Bu kayıtlar, kişilerin reçetelerini doldurup doldurmadıklarını ya da ilaçları alıp almadıklarını göstermese de, kimin hangi ilaçları ne sıklıkla kullandığını göstermektedir.
Yaklaşık yarısına sildenafil veya aynı PDE5 inhibitörleri ilaç sınıfından benzer bir erektil disfonksiyon ilacı reçete edildi ve 1.119 erkekte Alzheimer hastalığı gelişti.
PDE5 inhibitörü reçete edilenlerin Alzheimer hastalığına yakalanma olasılığı, kullanmayanlara göre yüzde 18 daha azdı ve ortalama 5 yıl içinde 20'den fazla reçete alan kişilerde risk yine daha düşüktü.
Bununla birlikte, hastalar reçete edildikleri ilaca göre gruplandırıldığında, tadalafil veya vardenafil değil sadece sildenafil riskin azalmasıyla ilişkilendirilmiştir.

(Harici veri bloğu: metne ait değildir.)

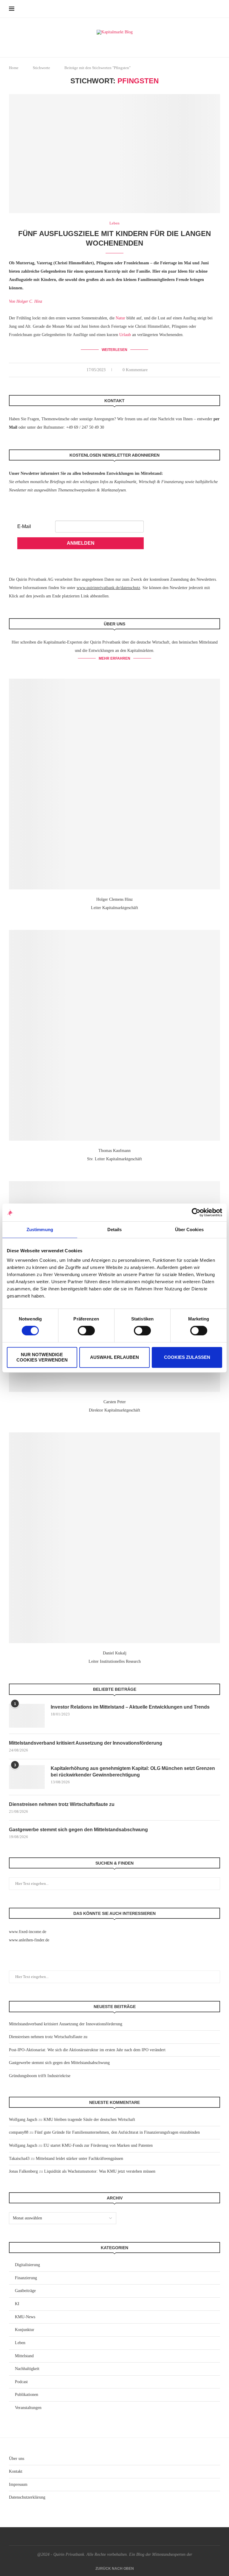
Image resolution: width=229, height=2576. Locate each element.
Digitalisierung (27, 2265)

Ayrıca, araştırmacılar erektil disfonksiyon ilacına başlayan biri ile tanıdan yıllar önce ortaya çıkabilen Alzheimer'ın başlangıcı arasındaki olası örtüşmeyi hesaba katmak için 3 yıldan daha az takip süresi olan hastaları hariç tuttuğunda, belirgin koruyucu etki neredeyse buharlaştı.
Brauer, "Bu bulguları doğrulamak, bu ilaçların potansiyel faydaları ve mekanizmaları hakkında daha fazla bilgi edinmek ve en uygun dozu incelemek için daha fazla araştırmaya ihtiyaç var" diyor.
Bu bulguların kadınlar için de geçerli olup olmayacağını belirlemek için hem erkek hem de kadın katılımcılarla randomize, kontrollü bir çalışma yapılması gerekmektedir.